--- RAW DATA Enclosed Below ---

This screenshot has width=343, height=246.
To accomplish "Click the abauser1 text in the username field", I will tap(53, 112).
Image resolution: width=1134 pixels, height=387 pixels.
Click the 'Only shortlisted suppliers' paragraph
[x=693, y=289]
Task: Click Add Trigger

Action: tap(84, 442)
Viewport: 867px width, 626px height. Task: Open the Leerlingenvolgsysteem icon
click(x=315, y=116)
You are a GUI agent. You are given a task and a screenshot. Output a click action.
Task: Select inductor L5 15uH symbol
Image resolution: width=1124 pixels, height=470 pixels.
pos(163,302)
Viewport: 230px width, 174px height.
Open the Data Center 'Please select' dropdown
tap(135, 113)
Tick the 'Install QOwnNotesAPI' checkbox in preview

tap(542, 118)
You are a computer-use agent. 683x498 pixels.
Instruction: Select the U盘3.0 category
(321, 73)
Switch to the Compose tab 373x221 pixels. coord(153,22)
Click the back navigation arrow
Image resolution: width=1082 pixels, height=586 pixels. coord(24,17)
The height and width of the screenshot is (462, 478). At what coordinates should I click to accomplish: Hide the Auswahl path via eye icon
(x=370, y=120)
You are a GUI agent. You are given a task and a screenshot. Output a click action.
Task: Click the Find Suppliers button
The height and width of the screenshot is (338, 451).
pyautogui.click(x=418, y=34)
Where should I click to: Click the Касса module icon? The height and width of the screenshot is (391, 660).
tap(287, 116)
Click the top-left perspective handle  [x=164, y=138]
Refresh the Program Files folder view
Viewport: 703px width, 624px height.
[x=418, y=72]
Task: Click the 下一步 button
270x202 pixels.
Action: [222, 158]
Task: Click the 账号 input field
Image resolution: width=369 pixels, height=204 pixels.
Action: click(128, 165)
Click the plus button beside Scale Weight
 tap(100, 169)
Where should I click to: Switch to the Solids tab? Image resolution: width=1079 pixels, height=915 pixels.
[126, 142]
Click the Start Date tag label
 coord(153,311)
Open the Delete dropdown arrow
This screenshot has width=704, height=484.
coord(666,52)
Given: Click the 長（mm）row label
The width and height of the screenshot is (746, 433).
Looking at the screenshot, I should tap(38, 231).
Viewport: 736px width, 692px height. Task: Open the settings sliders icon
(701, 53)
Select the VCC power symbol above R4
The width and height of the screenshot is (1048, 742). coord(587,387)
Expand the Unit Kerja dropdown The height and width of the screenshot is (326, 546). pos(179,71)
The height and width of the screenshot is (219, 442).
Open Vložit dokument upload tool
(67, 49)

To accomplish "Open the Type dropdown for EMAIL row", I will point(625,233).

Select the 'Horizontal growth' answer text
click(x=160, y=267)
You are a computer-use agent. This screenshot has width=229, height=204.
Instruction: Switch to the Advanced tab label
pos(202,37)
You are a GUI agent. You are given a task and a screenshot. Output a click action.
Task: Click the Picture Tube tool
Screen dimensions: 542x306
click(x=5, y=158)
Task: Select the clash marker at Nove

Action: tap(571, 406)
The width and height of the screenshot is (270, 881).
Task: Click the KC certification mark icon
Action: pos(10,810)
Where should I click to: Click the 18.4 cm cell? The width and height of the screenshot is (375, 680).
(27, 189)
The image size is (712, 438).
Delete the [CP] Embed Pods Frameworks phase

--- End of Enclosed RAW DATA ---

The only acceptable answer is the full set of entries, repeated exactly.

This screenshot has width=343, height=246.
To accomplish "Click the abauser1 text in the username field", I will tap(53, 112).
Image resolution: width=1134 pixels, height=387 pixels.
Click the 'Only shortlisted suppliers' paragraph
[x=693, y=289]
Task: Click Add Trigger

Action: tap(84, 442)
Viewport: 867px width, 626px height. Task: Open the Leerlingenvolgsysteem icon
click(x=315, y=116)
You are a GUI agent. You are given a task and a screenshot. Output a click action.
Task: Select inductor L5 15uH symbol
Image resolution: width=1124 pixels, height=470 pixels.
pos(163,302)
Viewport: 230px width, 174px height.
Open the Data Center 'Please select' dropdown
tap(135, 113)
Tick the 'Install QOwnNotesAPI' checkbox in preview

tap(542, 118)
You are a computer-use agent. 683x498 pixels.
Instruction: Select the U盘3.0 category
(321, 73)
Switch to the Compose tab 373x221 pixels. coord(153,22)
Click the back navigation arrow
Image resolution: width=1082 pixels, height=586 pixels. coord(24,17)
The height and width of the screenshot is (462, 478). At what coordinates should I click to accomplish: Hide the Auswahl path via eye icon
(x=370, y=120)
You are a GUI agent. You are given a task and a screenshot. Output a click action.
Task: Click the Find Suppliers button
The height and width of the screenshot is (338, 451).
pyautogui.click(x=418, y=34)
Where should I click to: Click the Касса module icon? The height and width of the screenshot is (391, 660).
tap(287, 116)
Click the top-left perspective handle  [x=164, y=138]
Refresh the Program Files folder view
Viewport: 703px width, 624px height.
[x=418, y=72]
Task: Click the 下一步 button
270x202 pixels.
Action: [222, 158]
Task: Click the 账号 input field
Image resolution: width=369 pixels, height=204 pixels.
Action: click(128, 165)
Click the plus button beside Scale Weight
 tap(100, 169)
Where should I click to: Switch to the Solids tab? Image resolution: width=1079 pixels, height=915 pixels.
[126, 142]
Click the Start Date tag label
 coord(153,311)
Open the Delete dropdown arrow
This screenshot has width=704, height=484.
coord(666,52)
Given: Click the 長（mm）row label
The width and height of the screenshot is (746, 433).
Looking at the screenshot, I should tap(38, 231).
Viewport: 736px width, 692px height. Task: Open the settings sliders icon
(701, 53)
Select the VCC power symbol above R4
The width and height of the screenshot is (1048, 742). coord(587,387)
Expand the Unit Kerja dropdown The height and width of the screenshot is (326, 546). pos(179,71)
The height and width of the screenshot is (219, 442).
Open Vložit dokument upload tool
(67, 49)

To accomplish "Open the Type dropdown for EMAIL row", I will point(625,233).

Select the 'Horizontal growth' answer text
click(x=160, y=267)
You are a computer-use agent. This screenshot has width=229, height=204.
Instruction: Switch to the Advanced tab label
pos(202,37)
You are a GUI agent. You are given a task and a screenshot. Output a click action.
Task: Click the Picture Tube tool
Screen dimensions: 542x306
click(x=5, y=158)
Task: Select the clash marker at Nove

Action: tap(571, 406)
The width and height of the screenshot is (270, 881).
Task: Click the KC certification mark icon
Action: pos(10,810)
Where should I click to: Click the 18.4 cm cell? The width and height of the screenshot is (375, 680).
(27, 189)
The image size is (712, 438).
Delete the [CP] Embed Pods Frameworks phase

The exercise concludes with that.